_WRITTEN TASK_
Rewrite the entries below, substituting "Where do I click to:" for every occurrence of "Where should I click to:" and leaving everything else as it is.

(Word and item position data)
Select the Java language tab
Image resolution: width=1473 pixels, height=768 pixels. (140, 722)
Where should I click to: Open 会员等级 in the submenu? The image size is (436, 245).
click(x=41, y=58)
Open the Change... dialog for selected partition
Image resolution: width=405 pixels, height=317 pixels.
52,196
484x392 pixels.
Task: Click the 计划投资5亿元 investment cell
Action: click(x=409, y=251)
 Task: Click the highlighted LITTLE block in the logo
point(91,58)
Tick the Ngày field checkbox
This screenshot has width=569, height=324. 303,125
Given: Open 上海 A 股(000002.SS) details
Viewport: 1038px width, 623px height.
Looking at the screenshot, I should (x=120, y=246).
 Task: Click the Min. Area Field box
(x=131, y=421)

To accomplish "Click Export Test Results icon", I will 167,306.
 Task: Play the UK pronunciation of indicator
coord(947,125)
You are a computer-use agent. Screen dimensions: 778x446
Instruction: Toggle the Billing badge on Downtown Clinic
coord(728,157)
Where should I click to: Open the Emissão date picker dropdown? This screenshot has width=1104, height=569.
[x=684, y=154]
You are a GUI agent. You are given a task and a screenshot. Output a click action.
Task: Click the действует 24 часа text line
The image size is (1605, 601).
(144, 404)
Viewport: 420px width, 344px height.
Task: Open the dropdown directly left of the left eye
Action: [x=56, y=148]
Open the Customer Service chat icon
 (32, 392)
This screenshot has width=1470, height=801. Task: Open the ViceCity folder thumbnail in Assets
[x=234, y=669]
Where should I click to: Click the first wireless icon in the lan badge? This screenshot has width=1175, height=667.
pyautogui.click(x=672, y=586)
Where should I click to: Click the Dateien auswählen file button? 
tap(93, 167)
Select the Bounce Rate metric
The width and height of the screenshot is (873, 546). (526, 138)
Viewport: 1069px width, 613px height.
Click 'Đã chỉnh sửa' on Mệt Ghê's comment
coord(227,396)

_CORRECT RESULT_
Select the Java language tab
Image resolution: width=1473 pixels, height=768 pixels. (140, 722)
Where do I click to: Open 会员等级 in the submenu? The image size is (436, 245).
click(x=41, y=58)
Open the Change... dialog for selected partition
Image resolution: width=405 pixels, height=317 pixels.
52,196
484x392 pixels.
Task: Click the 计划投资5亿元 investment cell
Action: click(x=409, y=251)
 Task: Click the highlighted LITTLE block in the logo
point(91,58)
Tick the Ngày field checkbox
This screenshot has width=569, height=324. 303,125
Given: Open 上海 A 股(000002.SS) details
Viewport: 1038px width, 623px height.
Looking at the screenshot, I should (x=120, y=246).
 Task: Click the Min. Area Field box
(x=131, y=421)

To accomplish "Click Export Test Results icon", I will 167,306.
 Task: Play the UK pronunciation of indicator
coord(947,125)
You are a computer-use agent. Screen dimensions: 778x446
Instruction: Toggle the Billing badge on Downtown Clinic
coord(728,157)
Where do I click to: Open the Emissão date picker dropdown? This screenshot has width=1104, height=569.
[x=684, y=154]
You are a GUI agent. You are given a task and a screenshot. Output a click action.
Task: Click the действует 24 часа text line
The image size is (1605, 601).
(144, 404)
Viewport: 420px width, 344px height.
Task: Open the dropdown directly left of the left eye
Action: [x=56, y=148]
Open the Customer Service chat icon
 (32, 392)
This screenshot has width=1470, height=801. Task: Open the ViceCity folder thumbnail in Assets
[x=234, y=669]
Where do I click to: Click the first wireless icon in the lan badge? This screenshot has width=1175, height=667.
pyautogui.click(x=672, y=586)
Where do I click to: Click the Dateien auswählen file button? 
tap(93, 167)
Select the Bounce Rate metric
The width and height of the screenshot is (873, 546). (526, 138)
Viewport: 1069px width, 613px height.
Click 'Đã chỉnh sửa' on Mệt Ghê's comment
coord(227,396)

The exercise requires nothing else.